EXERCISE: Note each line of the listing that contains the string "options", and copy it.

GIVEN RECORDS:
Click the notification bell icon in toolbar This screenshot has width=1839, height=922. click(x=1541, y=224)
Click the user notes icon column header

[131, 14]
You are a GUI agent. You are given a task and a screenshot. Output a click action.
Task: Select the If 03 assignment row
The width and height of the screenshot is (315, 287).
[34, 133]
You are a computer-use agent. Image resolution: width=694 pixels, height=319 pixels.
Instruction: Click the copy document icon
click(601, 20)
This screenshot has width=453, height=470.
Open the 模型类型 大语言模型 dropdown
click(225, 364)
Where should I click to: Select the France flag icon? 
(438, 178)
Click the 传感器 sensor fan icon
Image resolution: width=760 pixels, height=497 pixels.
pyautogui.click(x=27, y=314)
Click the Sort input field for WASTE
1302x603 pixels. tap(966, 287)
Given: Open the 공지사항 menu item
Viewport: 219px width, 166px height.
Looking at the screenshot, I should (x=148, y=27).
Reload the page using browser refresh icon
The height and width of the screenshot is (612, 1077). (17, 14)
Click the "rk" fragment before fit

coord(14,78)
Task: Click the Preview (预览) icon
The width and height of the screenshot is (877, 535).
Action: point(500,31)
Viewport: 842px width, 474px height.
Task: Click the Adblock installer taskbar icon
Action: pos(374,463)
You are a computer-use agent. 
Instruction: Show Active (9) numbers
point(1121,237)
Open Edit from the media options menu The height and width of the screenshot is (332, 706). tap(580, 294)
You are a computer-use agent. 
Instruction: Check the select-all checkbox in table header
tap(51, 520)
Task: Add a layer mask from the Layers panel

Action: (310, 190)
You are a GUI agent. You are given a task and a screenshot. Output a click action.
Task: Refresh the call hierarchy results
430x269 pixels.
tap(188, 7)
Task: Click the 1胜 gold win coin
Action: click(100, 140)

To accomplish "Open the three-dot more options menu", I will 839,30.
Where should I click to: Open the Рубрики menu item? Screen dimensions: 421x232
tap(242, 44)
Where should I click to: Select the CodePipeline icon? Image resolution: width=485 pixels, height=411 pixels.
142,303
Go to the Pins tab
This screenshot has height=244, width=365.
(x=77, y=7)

TASK ANSWER:
Open Edit from the media options menu The height and width of the screenshot is (332, 706). tap(580, 294)
To accomplish "Open the three-dot more options menu", I will 839,30.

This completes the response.